Excerpted records start

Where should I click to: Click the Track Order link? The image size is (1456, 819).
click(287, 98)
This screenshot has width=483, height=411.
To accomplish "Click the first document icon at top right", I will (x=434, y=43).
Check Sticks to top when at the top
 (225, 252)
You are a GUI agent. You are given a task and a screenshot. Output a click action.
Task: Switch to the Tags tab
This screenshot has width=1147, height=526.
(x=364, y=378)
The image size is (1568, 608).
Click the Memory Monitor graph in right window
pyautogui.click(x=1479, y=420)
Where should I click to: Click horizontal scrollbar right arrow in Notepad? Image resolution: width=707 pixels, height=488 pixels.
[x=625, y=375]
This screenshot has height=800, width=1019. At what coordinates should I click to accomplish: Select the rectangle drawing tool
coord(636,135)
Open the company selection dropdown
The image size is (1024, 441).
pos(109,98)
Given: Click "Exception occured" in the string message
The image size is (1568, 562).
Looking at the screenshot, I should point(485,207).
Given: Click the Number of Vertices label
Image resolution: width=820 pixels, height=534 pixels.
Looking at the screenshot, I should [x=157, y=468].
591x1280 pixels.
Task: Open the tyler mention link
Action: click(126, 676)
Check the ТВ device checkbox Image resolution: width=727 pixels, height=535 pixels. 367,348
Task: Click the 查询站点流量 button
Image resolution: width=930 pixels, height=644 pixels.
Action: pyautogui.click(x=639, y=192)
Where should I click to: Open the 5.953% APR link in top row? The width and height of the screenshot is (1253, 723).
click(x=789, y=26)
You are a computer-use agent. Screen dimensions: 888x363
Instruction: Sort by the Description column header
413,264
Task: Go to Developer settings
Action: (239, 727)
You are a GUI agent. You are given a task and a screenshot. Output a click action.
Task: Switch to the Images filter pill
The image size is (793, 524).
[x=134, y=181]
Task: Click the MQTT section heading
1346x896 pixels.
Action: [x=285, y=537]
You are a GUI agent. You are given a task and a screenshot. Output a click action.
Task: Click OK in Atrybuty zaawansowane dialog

Excerpted records end

* **Exercise brief**
Please rewrite all of the items above, replacing "GUI agent" with "interface agent" and leaving everything else unchanged.

* **In response**
Where should I click to: Click the Track Order link? The image size is (1456, 819).
click(287, 98)
This screenshot has width=483, height=411.
To accomplish "Click the first document icon at top right", I will (x=434, y=43).
Check Sticks to top when at the top
 (225, 252)
You are a interface agent. You are given a task and a screenshot. Output a click action.
Task: Switch to the Tags tab
This screenshot has width=1147, height=526.
(x=364, y=378)
The image size is (1568, 608).
Click the Memory Monitor graph in right window
pyautogui.click(x=1479, y=420)
Where should I click to: Click horizontal scrollbar right arrow in Notepad? Image resolution: width=707 pixels, height=488 pixels.
[x=625, y=375]
This screenshot has height=800, width=1019. At what coordinates should I click to accomplish: Select the rectangle drawing tool
coord(636,135)
Open the company selection dropdown
The image size is (1024, 441).
pos(109,98)
Given: Click "Exception occured" in the string message
The image size is (1568, 562).
Looking at the screenshot, I should point(485,207).
Given: Click the Number of Vertices label
Image resolution: width=820 pixels, height=534 pixels.
Looking at the screenshot, I should [x=157, y=468].
591x1280 pixels.
Task: Open the tyler mention link
Action: click(126, 676)
Check the ТВ device checkbox Image resolution: width=727 pixels, height=535 pixels. 367,348
Task: Click the 查询站点流量 button
Image resolution: width=930 pixels, height=644 pixels.
Action: pyautogui.click(x=639, y=192)
Where should I click to: Open the 5.953% APR link in top row? The width and height of the screenshot is (1253, 723).
click(x=789, y=26)
You are a computer-use agent. Screen dimensions: 888x363
Instruction: Sort by the Description column header
413,264
Task: Go to Developer settings
Action: (239, 727)
You are a interface agent. You are given a task and a screenshot. Output a click action.
Task: Switch to the Images filter pill
The image size is (793, 524).
[x=134, y=181]
Task: Click the MQTT section heading
1346x896 pixels.
Action: [x=285, y=537]
You are a interface agent. You are given a task and a screenshot. Output a click action.
Task: Click OK in Atrybuty zaawansowane dialog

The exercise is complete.